Red Cloud (on right with feather head-dress), chief of the Oglala Lakota Sioux, who defeated the US Cavalry in several encounters 1866-1868 (Red Cloud's War) resulting in the 1868 Treaty of Fort Laramie, that gave the Sioux rights of "absolute and undisturbed use and occupation" of the South Dakota Black Hills and surrounding territories.  

It's an old story, retold many times, but never enough for its full importance to sink in. 

When Christopher Columbus landed in the Western Hemisphere in 1492, the place was already thriving with tens of millions of native Americas, great civilizations covering continents north, south, and central.  Over the next 400 years, waves of Europeans would come and systematically settle the land,  dispossessing native people of their traditional homes along the way, often through brutal violence.  In no place was this done more forcefully than in the USA, and the final stroke, breaking the last resistance, came at a small creek on the South Dakota Sioux reservation called Wounded Knee.

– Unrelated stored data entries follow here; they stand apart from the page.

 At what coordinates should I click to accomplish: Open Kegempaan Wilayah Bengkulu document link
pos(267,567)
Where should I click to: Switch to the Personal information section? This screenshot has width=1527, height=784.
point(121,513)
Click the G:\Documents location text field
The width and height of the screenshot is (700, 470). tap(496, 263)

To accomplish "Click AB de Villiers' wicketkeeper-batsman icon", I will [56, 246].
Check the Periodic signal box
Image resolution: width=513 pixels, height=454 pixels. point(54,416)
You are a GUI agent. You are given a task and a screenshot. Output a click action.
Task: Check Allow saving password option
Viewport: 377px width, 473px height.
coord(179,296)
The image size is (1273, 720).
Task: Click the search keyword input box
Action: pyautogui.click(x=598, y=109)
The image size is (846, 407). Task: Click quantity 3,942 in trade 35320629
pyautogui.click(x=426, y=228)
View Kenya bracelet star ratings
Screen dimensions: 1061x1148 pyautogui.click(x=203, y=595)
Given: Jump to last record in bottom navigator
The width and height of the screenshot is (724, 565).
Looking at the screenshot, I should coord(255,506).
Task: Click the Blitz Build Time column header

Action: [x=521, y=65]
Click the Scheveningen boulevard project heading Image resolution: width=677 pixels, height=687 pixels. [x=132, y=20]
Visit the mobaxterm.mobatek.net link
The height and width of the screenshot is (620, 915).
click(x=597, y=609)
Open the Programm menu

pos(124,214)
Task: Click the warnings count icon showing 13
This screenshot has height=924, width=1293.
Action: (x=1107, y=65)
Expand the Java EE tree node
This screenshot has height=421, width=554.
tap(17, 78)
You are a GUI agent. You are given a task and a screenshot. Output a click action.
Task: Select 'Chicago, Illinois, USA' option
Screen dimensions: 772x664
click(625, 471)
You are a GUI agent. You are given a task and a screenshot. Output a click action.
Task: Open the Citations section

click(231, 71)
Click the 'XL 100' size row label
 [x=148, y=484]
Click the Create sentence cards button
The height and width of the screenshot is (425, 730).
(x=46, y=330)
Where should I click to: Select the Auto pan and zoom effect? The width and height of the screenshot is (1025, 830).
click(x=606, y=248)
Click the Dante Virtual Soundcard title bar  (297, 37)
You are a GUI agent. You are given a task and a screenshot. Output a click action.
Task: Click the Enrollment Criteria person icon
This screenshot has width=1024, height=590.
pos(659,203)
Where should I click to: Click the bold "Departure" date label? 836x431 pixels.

We remember Wounded Knee today mostly for two events: First is the December 29, 1890, massacre of between 150 and 300 Indian men, women, and children, as the men were being disarmed en route to the reservation -- often portrayed as the final climax of the Plains Indian Wars of the 1800s.  Then, three generations later, in 1973, came the second event, a siege mounted by 300 descendants of the original Wounded Knee Indians (calling themselves the American Indian Movement) who, in an attempt to protest decades of poverty, corruption, and broken promises, took up arms and seized the town of Pine Ridge on the Reservation.  They held it for 71 days against US marshals, FBI, and military support.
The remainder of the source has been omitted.